Feasibility and Safety of Delivering Xenon to Patients Undergoing Coronary Artery Bypass Graft Surgery While on Cardiopulmonary Bypass

Background Postoperative neurocognitive deficit is prevalent after cardiac surgery. Xenon may prevent or ameliorate acute neuronal injury, but it also may aggravate injury during cardiac surgery by increasing bubble embolism. Before embarking on a randomized clinical trial to test the safety and efficacy of xenon for postoperative neurocognitive deficit, we undertook a phase I study to investigate the safety of administering xenon to patients undergoing coronary artery bypass grafting while on cardiopulmonary bypass and to assess the practicability of our xenon delivery system. Methods Sixteen patients scheduled for coronary artery bypass grafting surgery with hypothermic cardiopulmonary bypass gave their informed consent to participate in an open-label dose-escalation study (0, 20, 35, 50% xenon in oxygen and air).
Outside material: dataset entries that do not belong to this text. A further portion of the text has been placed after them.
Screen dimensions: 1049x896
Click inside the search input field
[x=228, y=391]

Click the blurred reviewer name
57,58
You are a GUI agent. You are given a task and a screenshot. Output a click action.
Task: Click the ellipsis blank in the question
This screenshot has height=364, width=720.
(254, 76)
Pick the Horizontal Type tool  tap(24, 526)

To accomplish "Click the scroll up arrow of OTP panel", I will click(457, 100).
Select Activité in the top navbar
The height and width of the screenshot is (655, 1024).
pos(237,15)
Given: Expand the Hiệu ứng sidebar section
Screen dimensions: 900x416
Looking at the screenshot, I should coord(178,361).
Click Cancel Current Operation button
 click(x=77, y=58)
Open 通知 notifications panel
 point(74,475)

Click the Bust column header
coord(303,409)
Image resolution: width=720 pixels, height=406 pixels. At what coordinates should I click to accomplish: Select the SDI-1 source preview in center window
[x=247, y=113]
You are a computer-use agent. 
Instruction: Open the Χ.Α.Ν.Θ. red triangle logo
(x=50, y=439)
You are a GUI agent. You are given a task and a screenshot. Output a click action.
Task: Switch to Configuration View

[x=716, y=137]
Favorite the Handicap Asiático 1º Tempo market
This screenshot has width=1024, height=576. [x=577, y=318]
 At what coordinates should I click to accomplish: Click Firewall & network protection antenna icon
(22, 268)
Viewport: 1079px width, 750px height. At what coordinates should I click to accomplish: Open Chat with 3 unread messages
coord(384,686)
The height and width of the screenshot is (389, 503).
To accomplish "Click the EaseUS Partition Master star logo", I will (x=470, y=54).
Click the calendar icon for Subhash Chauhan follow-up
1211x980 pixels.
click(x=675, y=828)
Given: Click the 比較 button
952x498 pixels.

Xenon was delivered throughout surgery using both a standard anesthetic breathing circuit and the oxygenator. Gaseous and blood xenon partial pressures were measured five times before, during, and after cardiopulmonary bypass. Middle cerebral artery Doppler was used to assess embolic load, and major organ system function was assessed before and after surgery. Results Middle cerebral artery Doppler showed no evidence of increased emboli with xenon. Patients receiving xenon had no major organ dysfunction: Troponin I and S100beta levels tended to be lower in patients receiving xenon. Up to 25 l xenon was used per patient. Xenon partial pressure in the blood tracked the delivered concentration throughout. Conclusions Xenon was safely and efficiently delivered to coronary artery bypass grafting patients while on cardiopulmonary bypass. Prevention of nervous system injury by xenon should be tested in a large placebo-controlled, randomized clinical trial.